## [Text segment]
________________________________________

Major downgrade in California’s commitment to providing workers with a healthy, safe,
smokefree work environment.
Sacramento, CA —Governor Newsom has signed Assembly Bill 1775, the cannabis café bill, into law, signaling a major downgrade in California’s commitment to providing workers with a healthy, safe, smokefree work environment.
AB1775 will allow California cities and counties to permit cannabis/marijuana retailers to sell food and non-alcoholic beverages, and sell tickets to performances, including concerts. In practice, cannabis retailers can now become restaurants, cafes, and entertainment venues where cannabis smoking and vaping is allowed indoors.
California’s hospitality workforce has enjoyed smokefree worksites since 1998, but now jurisdictions have the ability to roll back these successful public health protections for some workers. Likewise, the voter-approved Proposition 64 that legalized cannabis in 2016 specifically prohibits cannabis smoking wherever tobacco smoking is prohibited, which includes restaurants, bars, and other hospitality venues.

________________________________________

## [Provided material]

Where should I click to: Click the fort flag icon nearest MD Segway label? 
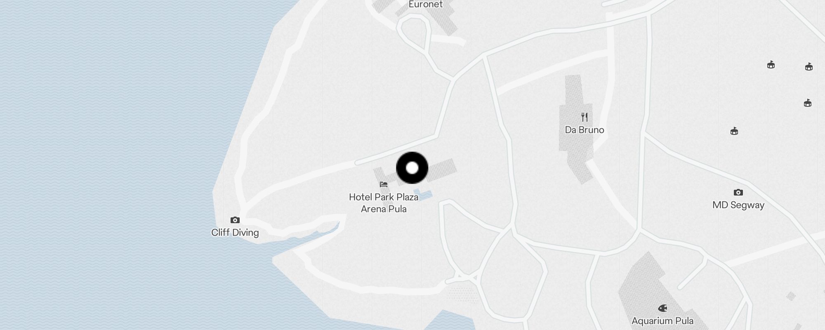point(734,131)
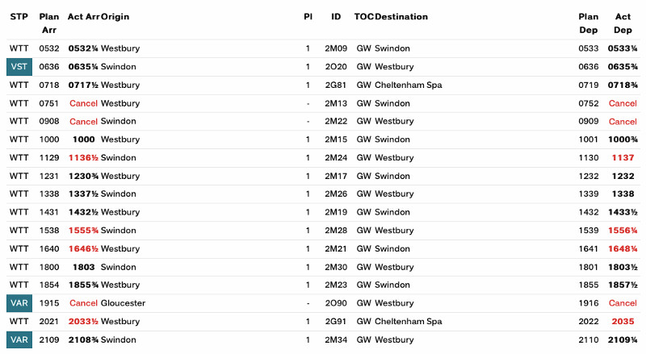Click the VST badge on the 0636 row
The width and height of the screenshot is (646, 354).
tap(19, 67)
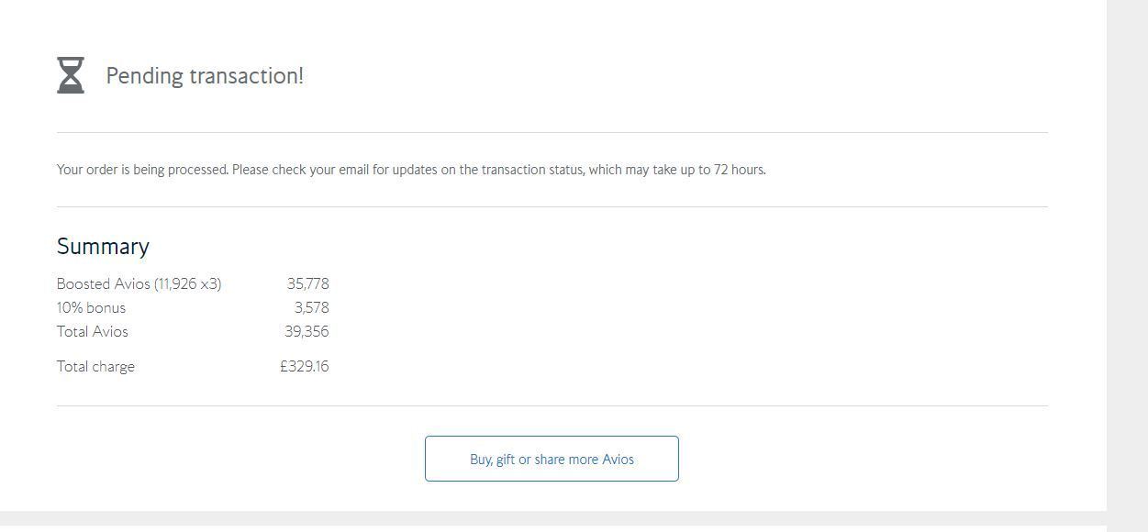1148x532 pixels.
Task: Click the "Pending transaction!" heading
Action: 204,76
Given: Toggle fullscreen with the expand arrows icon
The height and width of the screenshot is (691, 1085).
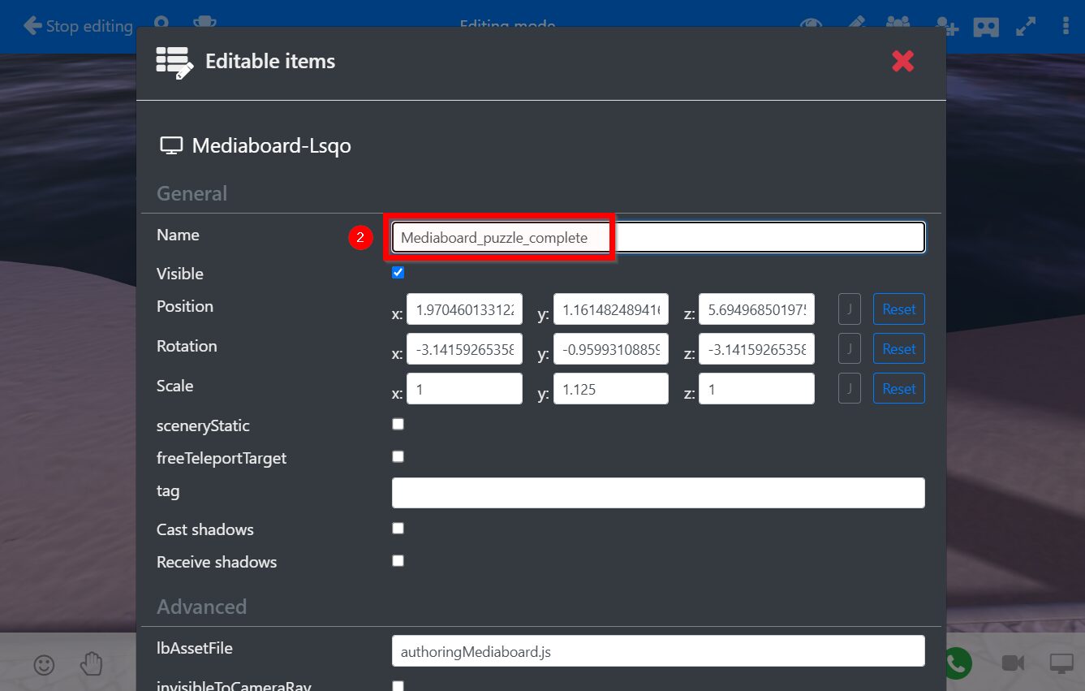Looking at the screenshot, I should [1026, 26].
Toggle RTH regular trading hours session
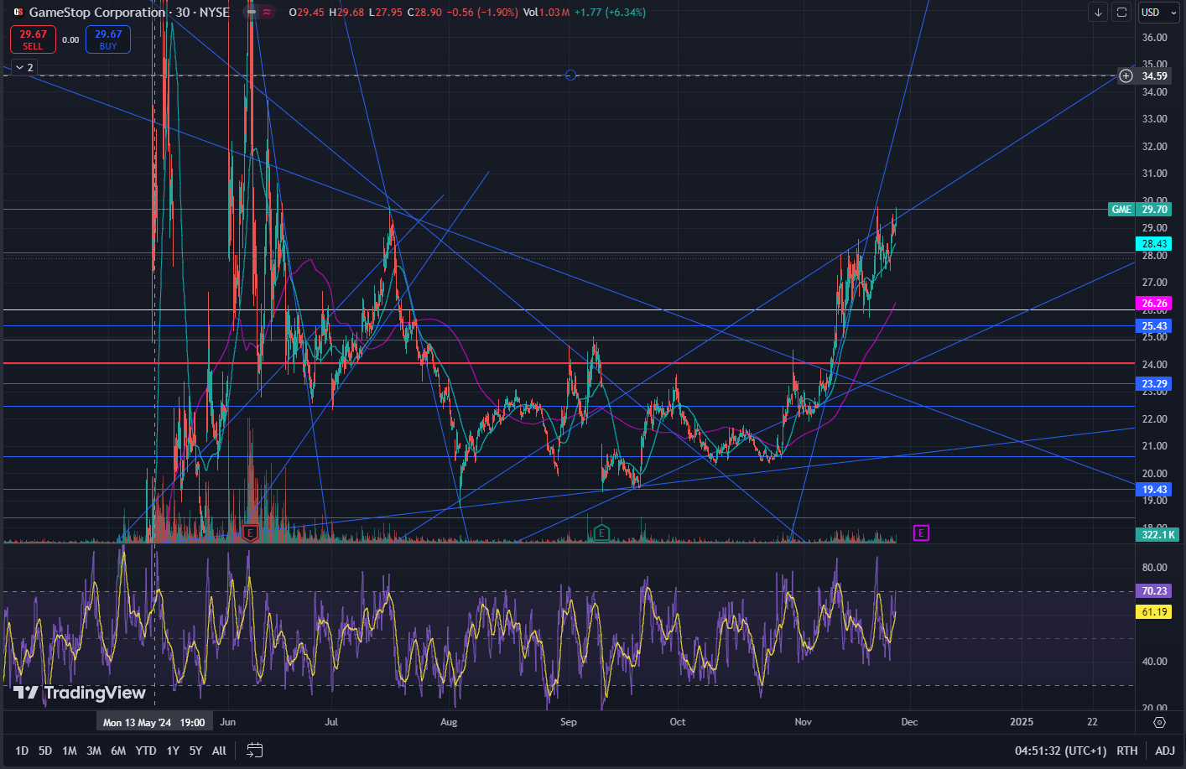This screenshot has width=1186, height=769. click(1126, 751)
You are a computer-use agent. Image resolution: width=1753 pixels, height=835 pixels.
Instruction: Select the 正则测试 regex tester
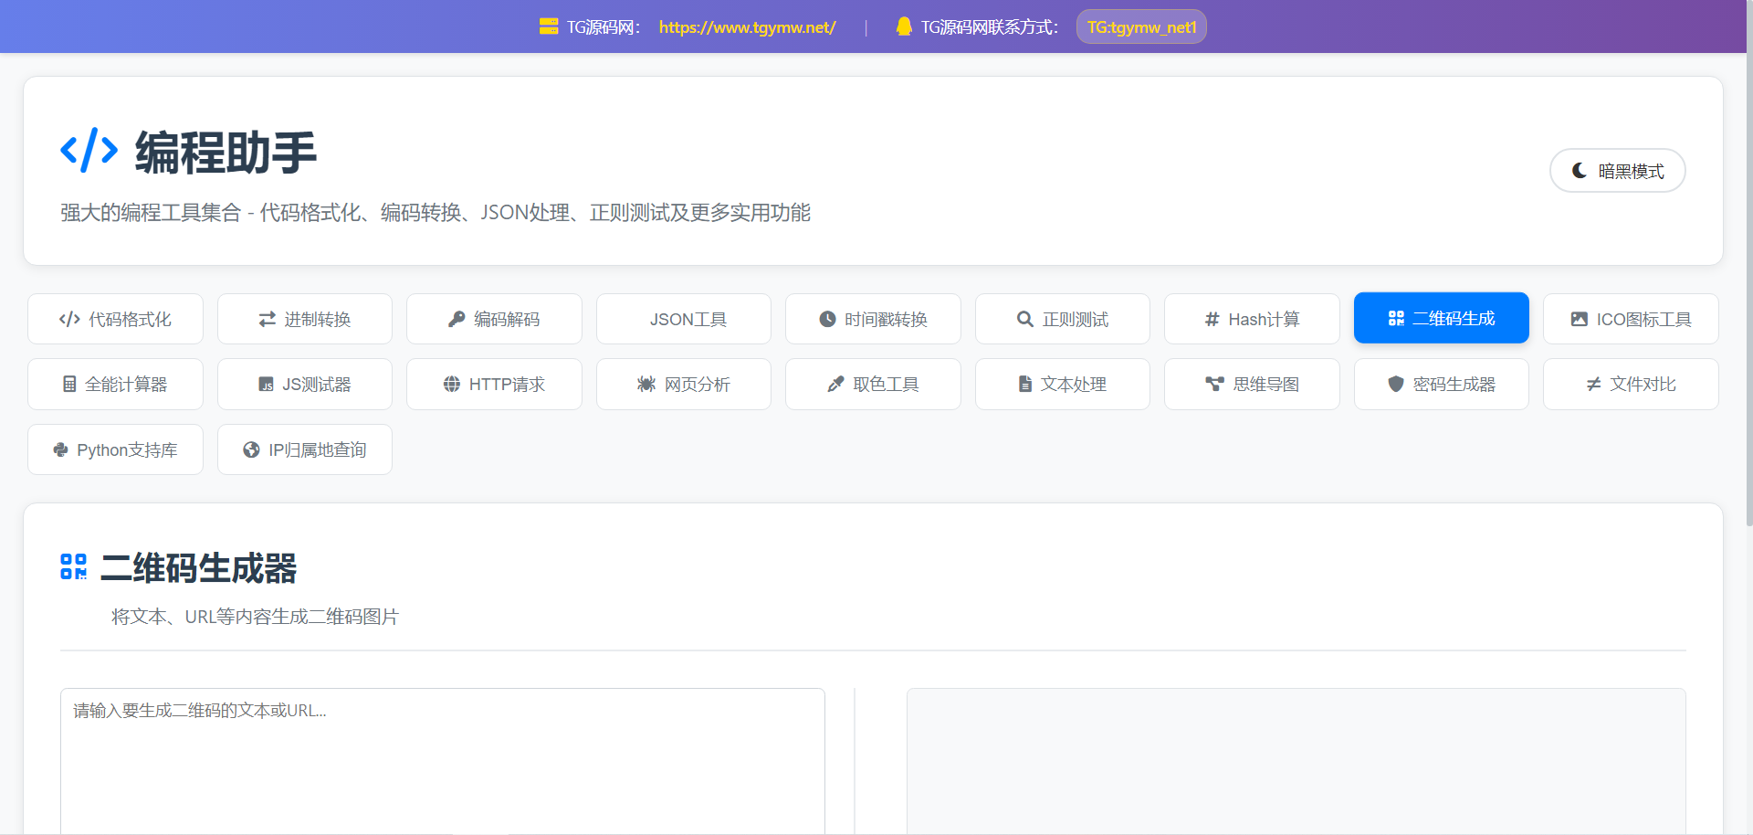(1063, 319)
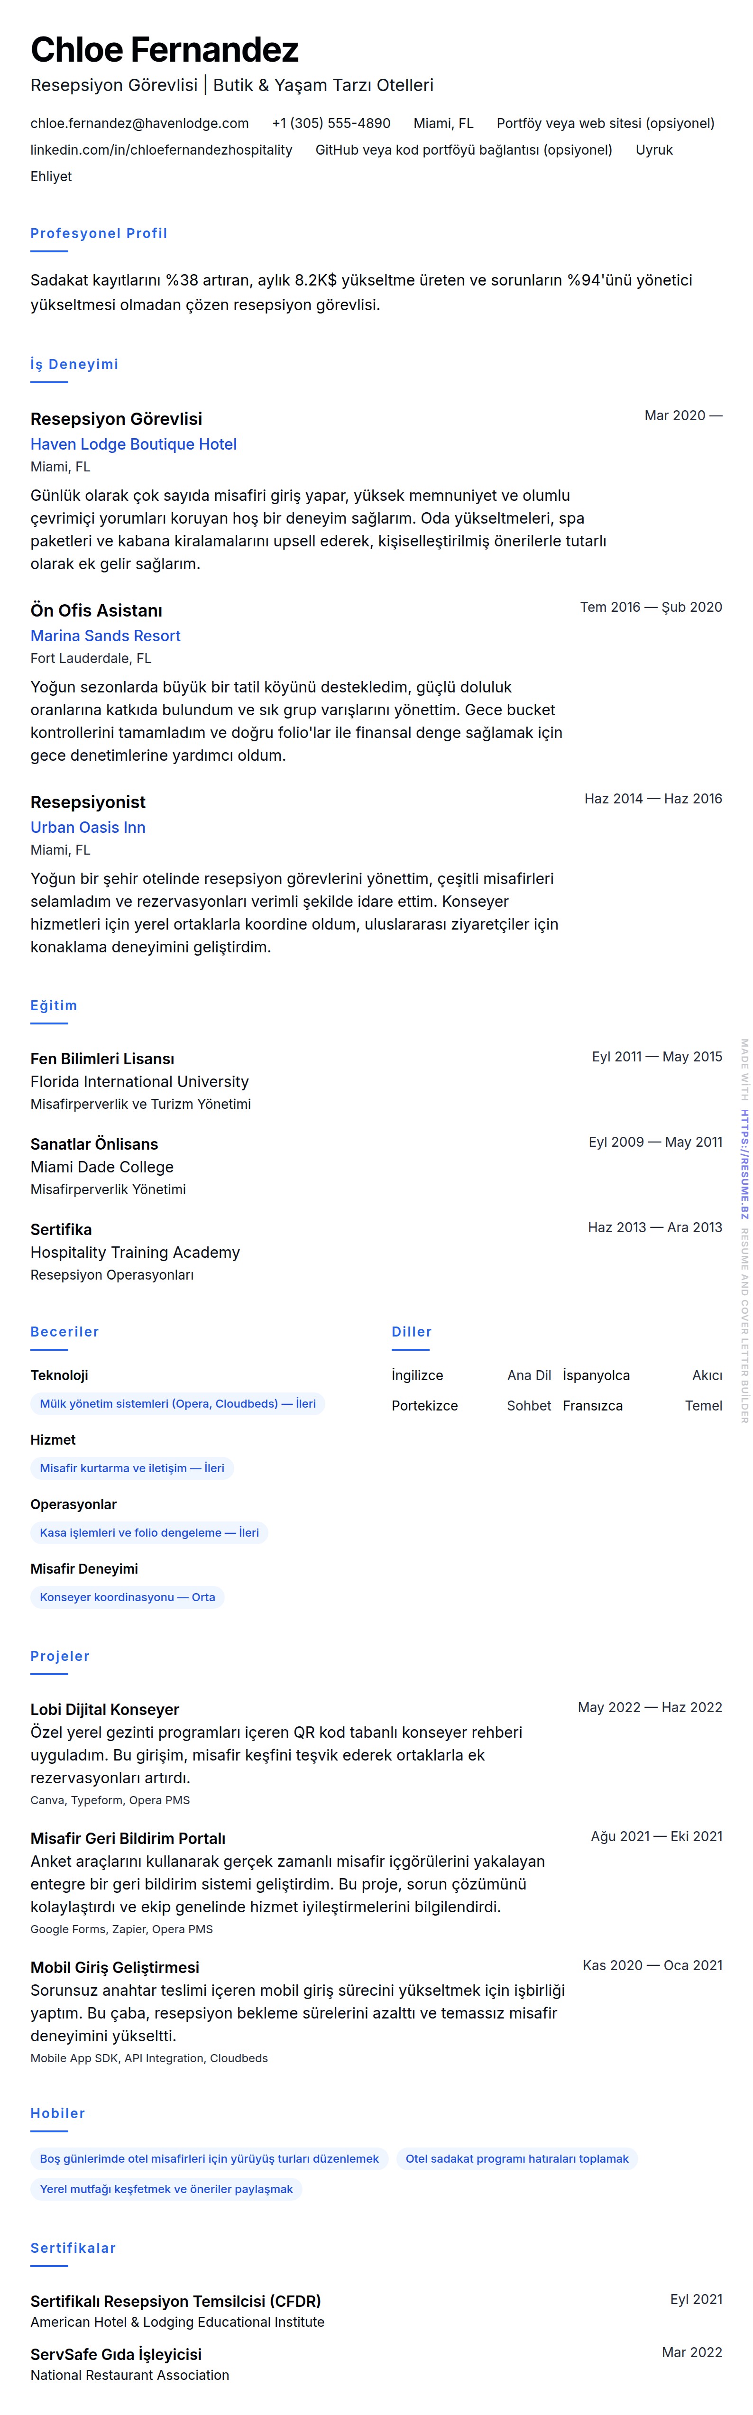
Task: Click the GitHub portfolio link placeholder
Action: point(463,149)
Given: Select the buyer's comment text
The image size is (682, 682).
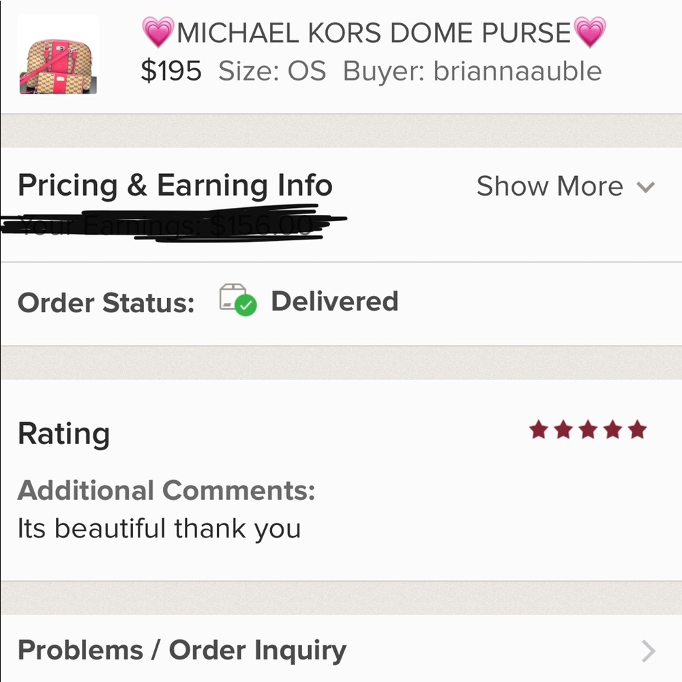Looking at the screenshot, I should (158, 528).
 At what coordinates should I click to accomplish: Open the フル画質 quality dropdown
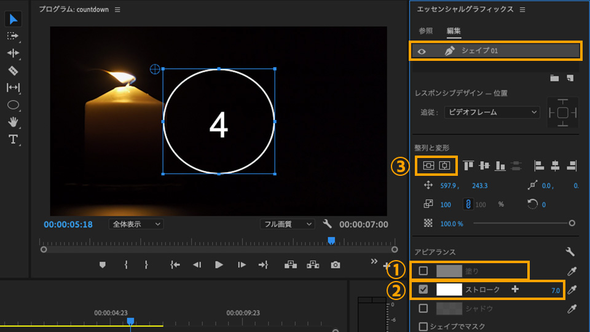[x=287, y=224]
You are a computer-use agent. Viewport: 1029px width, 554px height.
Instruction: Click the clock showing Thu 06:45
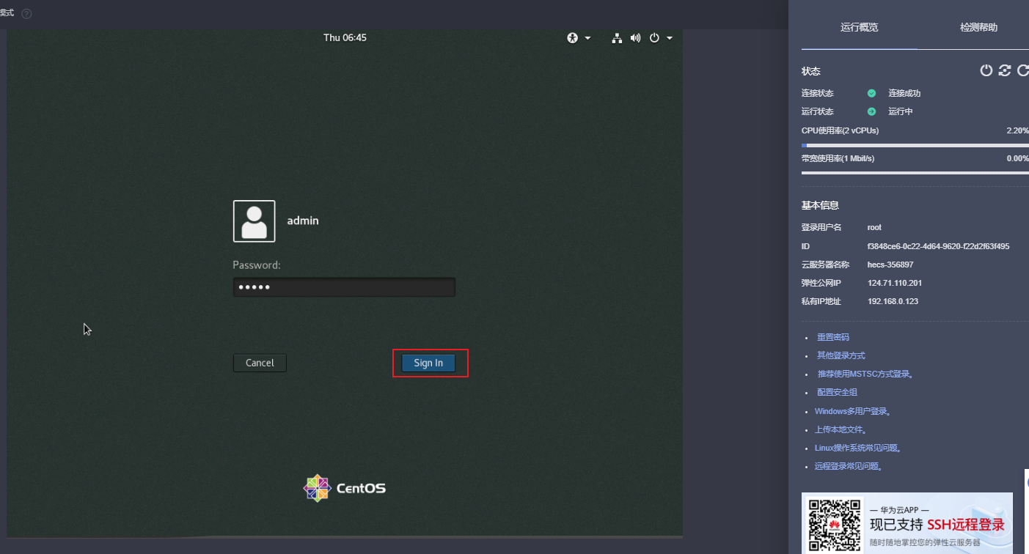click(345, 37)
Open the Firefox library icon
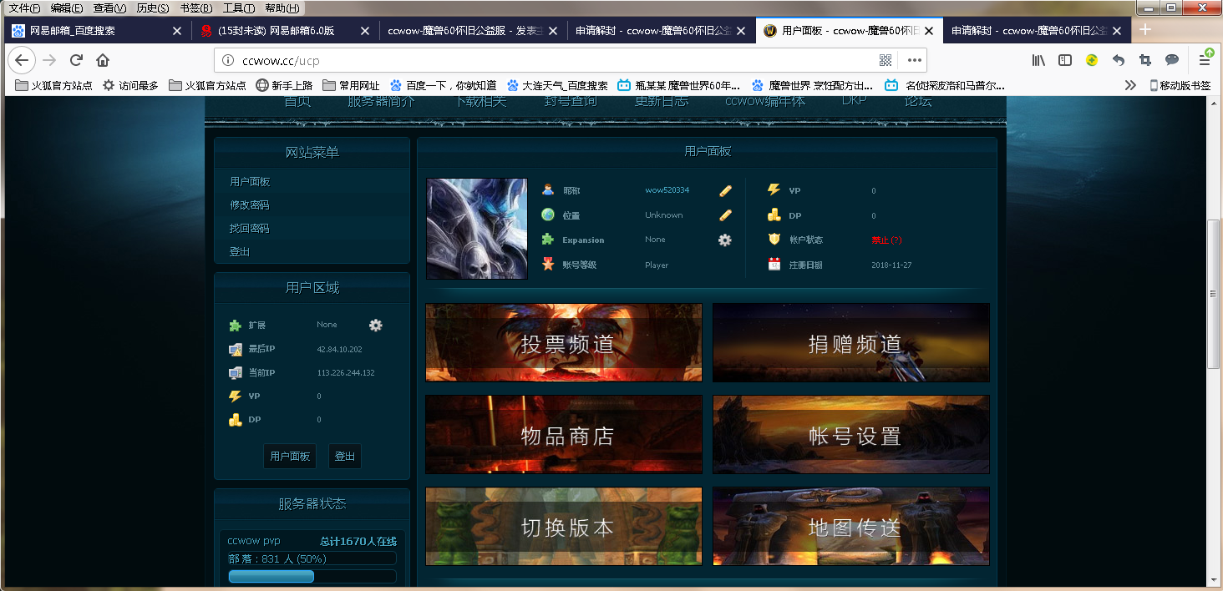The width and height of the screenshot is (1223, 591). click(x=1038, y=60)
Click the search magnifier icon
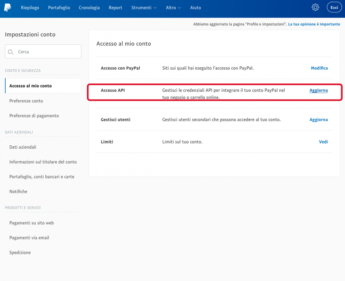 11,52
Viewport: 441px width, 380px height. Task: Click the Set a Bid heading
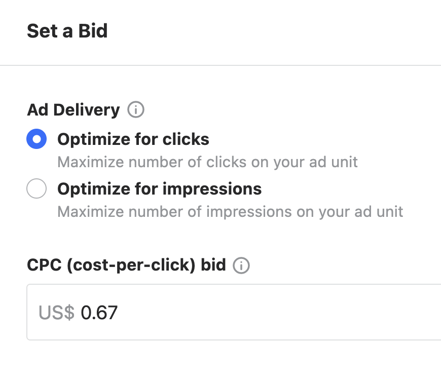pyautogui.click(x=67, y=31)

________________________________________

## [Task to carry out]
Write out the stretch of the cannabis café bill text from "AB1775 will allow" through "other hospitality venues.", keeping its wording unchanged.

## [Result of this exercise]
AB1775 will allow California cities and counties to permit cannabis/marijuana retailers to sell food and non-alcoholic beverages, and sell tickets to performances, including concerts. In practice, cannabis retailers can now become restaurants, cafes, and entertainment venues where cannabis smoking and vaping is allowed indoors.
California’s hospitality workforce has enjoyed smokefree worksites since 1998, but now jurisdictions have the ability to roll back these successful public health protections for some workers. Likewise, the voter-approved Proposition 64 that legalized cannabis in 2016 specifically prohibits cannabis smoking wherever tobacco smoking is prohibited, which includes restaurants, bars, and other hospitality venues.